Resiko Pembedahan dan Komplikasi

Resiko yang ditimbulkan pasca pembedahan adalah akibat dari pembedahan itu sendiri, akibat obat anestesi yang digunakan, perdarahan, cedera saraf dan pneumotoraks. Beberapa komplikasi yang dapat terjadi setelah pembedahan, meliputi: Dismotilitas esophagus, yang terjadi akibat kelemahan otot-otot dinding esophagus. Pada keadaan ini membutuhkan tindakan khusus saat bayi akan makan atau minum. Hampir 50% dari pasien akan mengalami gastroesophageal refluks disease (GERD) pada masa kanak-kanak atau dewasa. GERD merupakan suatu keadaan dimana terjadinya aliran balik isi lambung ke dalam esophagus. Keadaan ini memerluka pengobatan khusus. Trakeoesofageal fistula yang berulang. Kesulitan menelan (disfagia) yang dapat disebabkan oleh tersangkutnya makanan pada bekas pembedahan. Kesulitan bernafas dan batuk. Hal ini berhubungan dengan lambatnya pengosongan makanan di esophagus oleh karena tersangkutnya makanan oleh bekas pembedahan atau aspirasi makanan ke dalam trakea.
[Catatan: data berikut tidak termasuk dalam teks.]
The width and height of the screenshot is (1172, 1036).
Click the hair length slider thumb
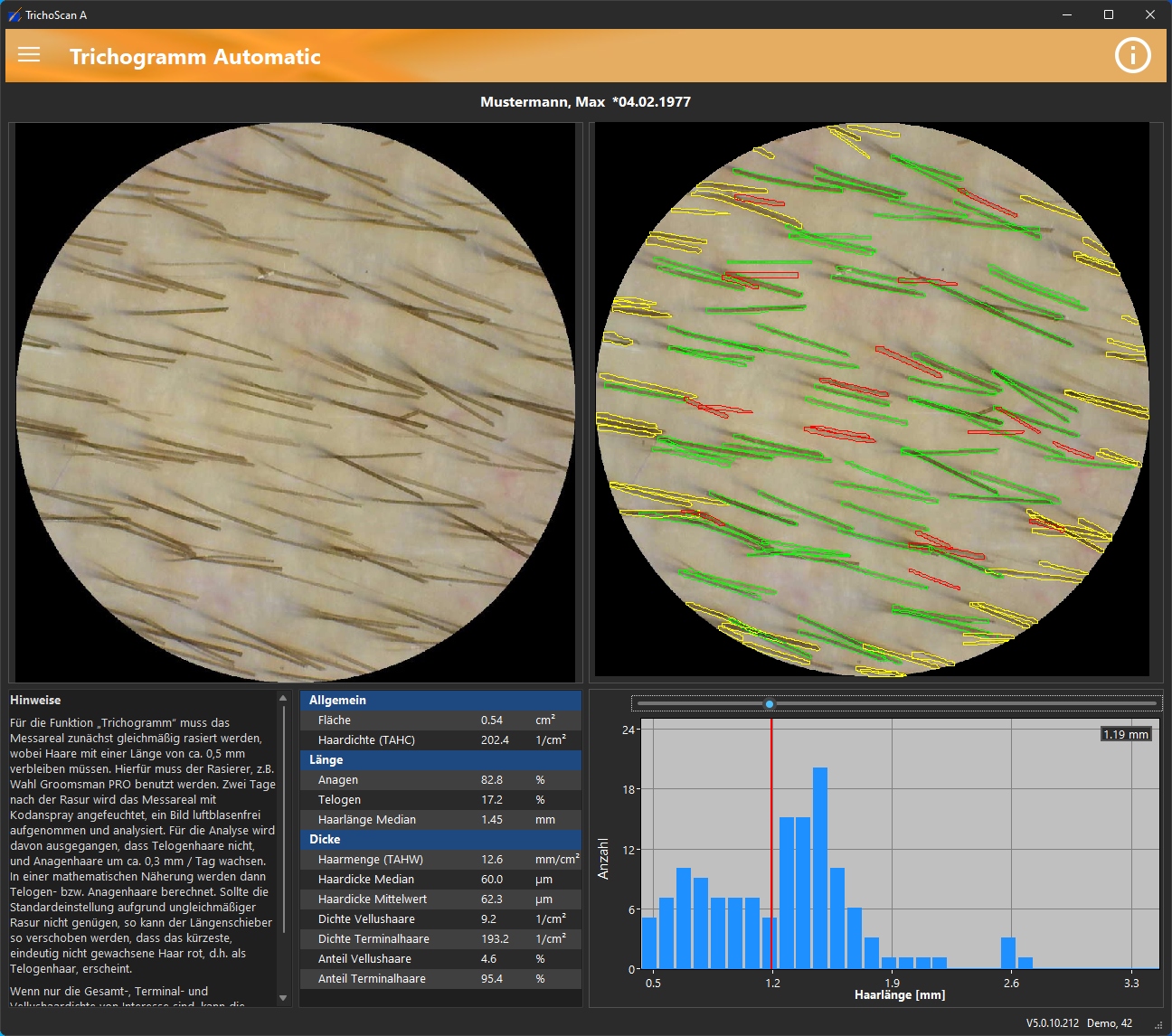770,703
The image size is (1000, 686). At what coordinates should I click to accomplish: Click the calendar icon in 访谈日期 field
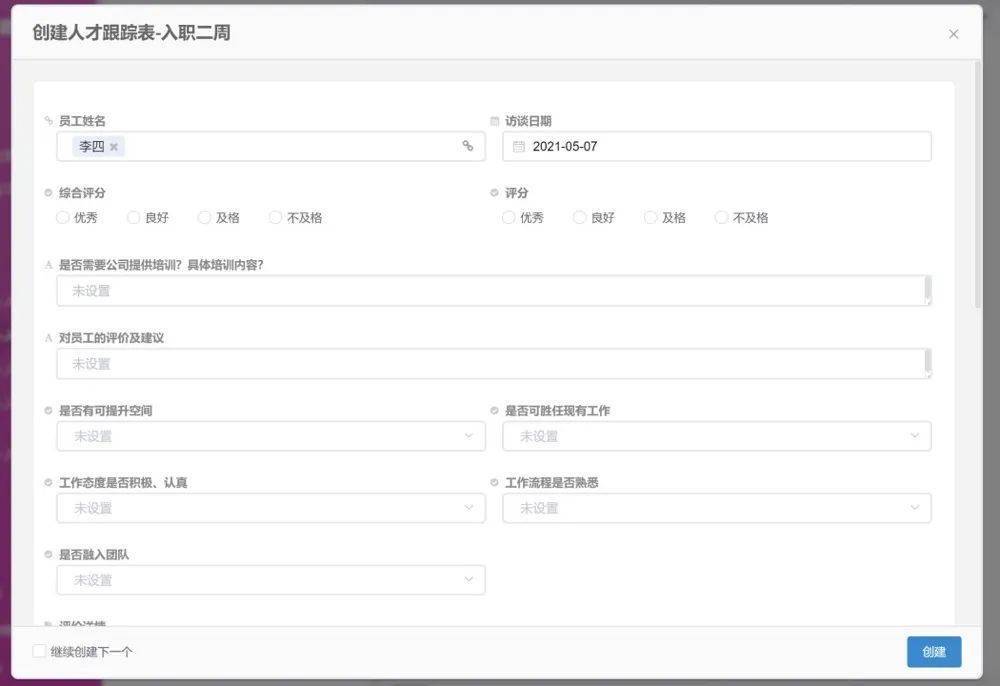(518, 146)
10. Prognosis Prognosis menjadi lebih buruk bila diagnosis terlambat akibat penyulit pada paru. Keberhasilan pembedahan tergantung pada beberapa faktor resiko, antara lain berat badan lahir bayi, ada atau tidaknya komplikasi pneumonia dan kelainan congenital lainnya yang menyertai. Prognosis jangka panjang tergantung pada ada tidaknya kelainan bawaan lain yang mungkin multiple.